_ARTICLE_:
--------

2. Conversion (Count II)

Case argues that the foregoing conclusion establishes that he had a property interest in the Policy and the TD Ameritrade Roth IRA. He argues that Stewart took action inconsistent with his rights, and that he need not show that she took this action with wrongful purpose or intent to maintain his conversion claim.

Stewart argues in response that she has never had dominion or control over the proceeds of the Policy. She also argues that Case cannot show that he suffered damages with respect to the Policy, as the proceeds therefrom are on deposit with this Court pending the disposition the action. (See Docs. 23, 26). As for the TD Ameritrade Roth IRA, Stewart argues that her mere claim of ownership cannot support Case's conversion claim. Finally, Stewart argues that even if the Court concluded that she converted these IRA proceeds, the damages are limited to the amount that she received: $6,146.93.

Case argues in reply that Stewart was not entitled to the proceeds of either the Policy or TD Ameritrade Roth IRA due to the TRO. He maintains that Stewart withheld the proceeds of the Policy, causing damages. He further argues that the record evidence establishes that TD Ameritrade disbursed the full amount of the Roth IRA to Stewart's separate account before Stewart or TD Ameritrade distributed the proceeds to her other siblings.

“Conversion is the wrongful exercise of dominion over property to the exclusion of the rights of the owner, or withholding it from his possession under a claim inconsistent with his rights.” Semco, Inc. v. Sims Bros., Inc., No. 9-12-62, 2013 WL 5347400, at *8 (Ohio Ct. App. Sept. 23, 2013) (quoting Warnecke v. Chaney, 956 N.E.2d 908, 912 (Ohio App. 3d Dist. 2011)). “The elements of conversion are: (1) plaintiff's ownership or right to possession of the property at the time of the conversion; (2) defendant's conversion by a wrongful act or disposition of plaintiff's property rights; and (3) damages.” Id. (quoting Miller v. Cass, No. 3-09-15, 2010 WL 1740891, at *8 (Ohio App. 3d Dist. May 3, 2010)). “Wrongful purpose or intent is not a necessary element of conversion; thus, a defendant is liable even if he is acting under a misapprehension or mistake.” State Farm Mut. Auto Ins. Co. v. Loken, No. 04-CA-40, 2004 WL 2260709, at *6 (Ohio Ct. App. Sept. 20, 2004) (citing Fulks v. Fulks, 121 N.E.2d 180, 182 (Ohio Ct. App. 1953)).

a. The Policy

Because Case is the lawful beneficiary of the Policy proceeds, he has established the first element of his conversion claim as to this property. Cf. Poston on behalf of Poston v. Shelby-Love, 95 N.E.3d 659, 663 (Ohio Ct. App. 2017) (“The conversion claim fails because Craig never had a possessory interest in the account or its proceeds-he was never named as a beneficiary of the account....”) (emphasis added).

--------

_GIVEN EXERCISE A_: In the opinion, what amount does Stewart argue her damages would be limited to if the Court found she converted the IRA proceeds?

--------

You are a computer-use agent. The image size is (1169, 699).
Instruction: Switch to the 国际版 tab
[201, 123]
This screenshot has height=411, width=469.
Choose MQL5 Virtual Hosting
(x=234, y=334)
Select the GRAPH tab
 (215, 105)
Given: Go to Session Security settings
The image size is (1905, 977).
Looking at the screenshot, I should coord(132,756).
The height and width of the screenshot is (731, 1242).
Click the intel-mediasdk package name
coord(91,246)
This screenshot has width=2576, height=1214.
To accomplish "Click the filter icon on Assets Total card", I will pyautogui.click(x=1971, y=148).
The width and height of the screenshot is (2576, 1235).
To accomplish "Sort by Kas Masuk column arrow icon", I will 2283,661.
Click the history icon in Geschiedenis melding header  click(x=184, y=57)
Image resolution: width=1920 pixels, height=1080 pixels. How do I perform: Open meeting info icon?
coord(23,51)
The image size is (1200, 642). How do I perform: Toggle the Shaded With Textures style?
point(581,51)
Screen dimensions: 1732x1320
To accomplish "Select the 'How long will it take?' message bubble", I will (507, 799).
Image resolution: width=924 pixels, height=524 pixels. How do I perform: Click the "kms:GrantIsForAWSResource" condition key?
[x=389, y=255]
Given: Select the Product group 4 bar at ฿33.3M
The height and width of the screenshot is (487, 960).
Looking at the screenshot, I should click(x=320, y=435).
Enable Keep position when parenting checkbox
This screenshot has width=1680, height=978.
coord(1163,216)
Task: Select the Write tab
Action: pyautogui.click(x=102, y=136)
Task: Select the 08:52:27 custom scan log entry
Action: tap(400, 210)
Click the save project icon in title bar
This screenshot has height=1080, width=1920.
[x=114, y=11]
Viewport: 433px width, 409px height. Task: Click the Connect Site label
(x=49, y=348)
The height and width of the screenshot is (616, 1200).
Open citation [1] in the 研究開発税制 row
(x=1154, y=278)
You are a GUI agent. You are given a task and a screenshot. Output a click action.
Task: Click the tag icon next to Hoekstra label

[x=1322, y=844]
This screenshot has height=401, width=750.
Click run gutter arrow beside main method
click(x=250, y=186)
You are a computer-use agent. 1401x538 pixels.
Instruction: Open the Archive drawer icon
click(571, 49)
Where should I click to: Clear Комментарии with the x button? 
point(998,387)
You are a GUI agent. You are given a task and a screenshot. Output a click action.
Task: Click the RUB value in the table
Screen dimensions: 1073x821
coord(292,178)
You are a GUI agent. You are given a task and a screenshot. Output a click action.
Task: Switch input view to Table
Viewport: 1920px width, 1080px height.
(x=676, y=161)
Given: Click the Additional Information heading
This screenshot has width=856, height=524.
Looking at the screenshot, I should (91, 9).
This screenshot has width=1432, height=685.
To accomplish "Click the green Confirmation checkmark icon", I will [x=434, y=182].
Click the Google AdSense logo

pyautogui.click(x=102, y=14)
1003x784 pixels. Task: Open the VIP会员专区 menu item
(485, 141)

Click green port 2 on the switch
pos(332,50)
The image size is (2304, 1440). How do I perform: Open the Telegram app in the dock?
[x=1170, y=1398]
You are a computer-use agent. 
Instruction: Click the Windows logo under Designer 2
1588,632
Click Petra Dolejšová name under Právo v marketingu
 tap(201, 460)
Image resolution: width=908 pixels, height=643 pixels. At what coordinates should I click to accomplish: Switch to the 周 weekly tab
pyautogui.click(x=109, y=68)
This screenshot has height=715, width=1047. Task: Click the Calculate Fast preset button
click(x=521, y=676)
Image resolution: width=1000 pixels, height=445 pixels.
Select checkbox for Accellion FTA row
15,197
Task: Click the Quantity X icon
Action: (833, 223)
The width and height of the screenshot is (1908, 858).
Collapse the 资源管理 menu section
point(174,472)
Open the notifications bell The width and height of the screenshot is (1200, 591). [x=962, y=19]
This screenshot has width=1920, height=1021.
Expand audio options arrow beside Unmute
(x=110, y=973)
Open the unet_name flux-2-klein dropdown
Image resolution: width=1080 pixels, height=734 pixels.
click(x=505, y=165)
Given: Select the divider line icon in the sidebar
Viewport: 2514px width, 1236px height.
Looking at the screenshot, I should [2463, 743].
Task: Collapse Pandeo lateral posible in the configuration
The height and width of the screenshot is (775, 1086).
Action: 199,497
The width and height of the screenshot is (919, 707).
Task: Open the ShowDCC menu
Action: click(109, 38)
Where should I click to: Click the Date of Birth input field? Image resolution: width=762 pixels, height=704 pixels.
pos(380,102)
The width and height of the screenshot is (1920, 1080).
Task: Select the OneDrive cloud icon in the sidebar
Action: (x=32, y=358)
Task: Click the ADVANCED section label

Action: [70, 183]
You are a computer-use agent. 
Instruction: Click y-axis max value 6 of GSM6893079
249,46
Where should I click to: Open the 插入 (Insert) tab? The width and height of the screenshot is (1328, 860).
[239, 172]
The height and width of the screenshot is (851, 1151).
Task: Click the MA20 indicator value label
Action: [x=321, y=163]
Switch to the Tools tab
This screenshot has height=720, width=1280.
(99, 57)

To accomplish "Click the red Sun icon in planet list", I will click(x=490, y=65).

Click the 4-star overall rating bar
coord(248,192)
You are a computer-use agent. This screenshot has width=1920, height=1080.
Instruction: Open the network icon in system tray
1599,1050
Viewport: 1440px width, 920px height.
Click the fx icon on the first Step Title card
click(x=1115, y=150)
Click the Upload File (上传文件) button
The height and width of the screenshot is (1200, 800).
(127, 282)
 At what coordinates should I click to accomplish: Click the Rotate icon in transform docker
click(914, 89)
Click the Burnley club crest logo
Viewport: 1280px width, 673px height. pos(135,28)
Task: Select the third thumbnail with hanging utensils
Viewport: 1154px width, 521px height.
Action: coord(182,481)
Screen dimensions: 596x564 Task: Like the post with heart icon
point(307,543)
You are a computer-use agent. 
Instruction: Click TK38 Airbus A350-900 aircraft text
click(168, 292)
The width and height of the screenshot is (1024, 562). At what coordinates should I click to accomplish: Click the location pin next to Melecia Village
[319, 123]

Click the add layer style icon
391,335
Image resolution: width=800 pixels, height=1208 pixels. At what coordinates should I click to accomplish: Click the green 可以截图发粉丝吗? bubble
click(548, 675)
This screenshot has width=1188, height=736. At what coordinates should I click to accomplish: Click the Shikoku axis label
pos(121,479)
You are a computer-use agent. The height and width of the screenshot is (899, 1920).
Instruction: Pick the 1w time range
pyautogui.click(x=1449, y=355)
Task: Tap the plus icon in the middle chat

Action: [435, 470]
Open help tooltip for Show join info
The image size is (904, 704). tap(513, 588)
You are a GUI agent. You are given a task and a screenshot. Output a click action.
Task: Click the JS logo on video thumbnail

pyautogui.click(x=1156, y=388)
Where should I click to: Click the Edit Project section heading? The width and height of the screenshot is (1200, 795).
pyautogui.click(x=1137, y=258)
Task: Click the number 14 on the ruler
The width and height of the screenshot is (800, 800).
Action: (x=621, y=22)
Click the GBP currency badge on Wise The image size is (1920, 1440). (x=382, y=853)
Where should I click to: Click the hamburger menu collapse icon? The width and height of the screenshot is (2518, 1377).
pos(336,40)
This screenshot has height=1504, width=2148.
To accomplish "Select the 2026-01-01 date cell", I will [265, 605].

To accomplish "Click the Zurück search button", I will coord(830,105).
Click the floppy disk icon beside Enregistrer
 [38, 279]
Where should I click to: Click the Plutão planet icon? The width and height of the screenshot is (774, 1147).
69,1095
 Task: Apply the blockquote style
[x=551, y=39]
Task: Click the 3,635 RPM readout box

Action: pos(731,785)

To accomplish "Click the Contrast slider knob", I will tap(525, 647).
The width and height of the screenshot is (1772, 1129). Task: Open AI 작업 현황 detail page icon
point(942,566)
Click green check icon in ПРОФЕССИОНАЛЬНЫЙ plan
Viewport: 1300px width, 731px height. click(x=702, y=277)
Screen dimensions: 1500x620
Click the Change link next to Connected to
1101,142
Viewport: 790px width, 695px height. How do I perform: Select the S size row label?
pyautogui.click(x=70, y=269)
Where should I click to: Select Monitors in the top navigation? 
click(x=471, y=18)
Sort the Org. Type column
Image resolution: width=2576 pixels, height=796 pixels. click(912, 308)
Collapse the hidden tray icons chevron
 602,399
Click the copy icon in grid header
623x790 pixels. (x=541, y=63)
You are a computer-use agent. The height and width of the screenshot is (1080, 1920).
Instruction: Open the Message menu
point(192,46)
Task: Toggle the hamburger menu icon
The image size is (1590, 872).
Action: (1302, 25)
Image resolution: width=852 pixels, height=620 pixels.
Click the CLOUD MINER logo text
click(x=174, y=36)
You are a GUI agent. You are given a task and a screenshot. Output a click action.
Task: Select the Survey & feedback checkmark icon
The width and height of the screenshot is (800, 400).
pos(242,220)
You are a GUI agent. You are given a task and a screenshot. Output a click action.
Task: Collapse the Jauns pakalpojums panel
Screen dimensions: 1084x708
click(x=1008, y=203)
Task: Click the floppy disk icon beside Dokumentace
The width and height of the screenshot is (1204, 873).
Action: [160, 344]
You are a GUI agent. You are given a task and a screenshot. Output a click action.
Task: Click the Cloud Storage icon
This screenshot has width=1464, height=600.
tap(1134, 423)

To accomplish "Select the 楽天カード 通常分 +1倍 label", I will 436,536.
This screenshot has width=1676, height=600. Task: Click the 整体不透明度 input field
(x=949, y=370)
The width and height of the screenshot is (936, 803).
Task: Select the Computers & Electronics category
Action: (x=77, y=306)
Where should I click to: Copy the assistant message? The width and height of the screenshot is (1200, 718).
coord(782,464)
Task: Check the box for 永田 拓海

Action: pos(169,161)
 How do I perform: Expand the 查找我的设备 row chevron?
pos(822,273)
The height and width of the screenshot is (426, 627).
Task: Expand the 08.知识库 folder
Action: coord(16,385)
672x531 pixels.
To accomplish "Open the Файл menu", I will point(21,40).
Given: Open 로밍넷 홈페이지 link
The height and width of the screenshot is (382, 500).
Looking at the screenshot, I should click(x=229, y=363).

--------

_GIVEN EXERCISE B_: Copy out the rows verbatim, from the start of the rows through the line that contains "Looking at the screenshot, I should coord(132,756).".

_CORRECT OUTPUT A_: $6,146.93

_CORRECT OUTPUT B_:
You are a computer-use agent. The image size is (1169, 699).
Instruction: Switch to the 国际版 tab
[201, 123]
This screenshot has height=411, width=469.
Choose MQL5 Virtual Hosting
(x=234, y=334)
Select the GRAPH tab
 (215, 105)
Given: Go to Session Security settings
The image size is (1905, 977).
Looking at the screenshot, I should coord(132,756).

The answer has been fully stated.